:: Input material ::
Start of Block
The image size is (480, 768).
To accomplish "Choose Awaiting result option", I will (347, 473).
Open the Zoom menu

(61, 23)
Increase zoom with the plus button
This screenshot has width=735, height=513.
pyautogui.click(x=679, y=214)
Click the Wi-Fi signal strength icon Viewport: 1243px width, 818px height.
End of Block
Start of Block
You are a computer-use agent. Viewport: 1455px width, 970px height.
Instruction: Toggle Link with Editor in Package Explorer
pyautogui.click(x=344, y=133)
End of Block
All lines above holding the word "Viewport" make up the answer; copy each one.

Click the Wi-Fi signal strength icon Viewport: 1243px width, 818px height.
You are a computer-use agent. Viewport: 1455px width, 970px height.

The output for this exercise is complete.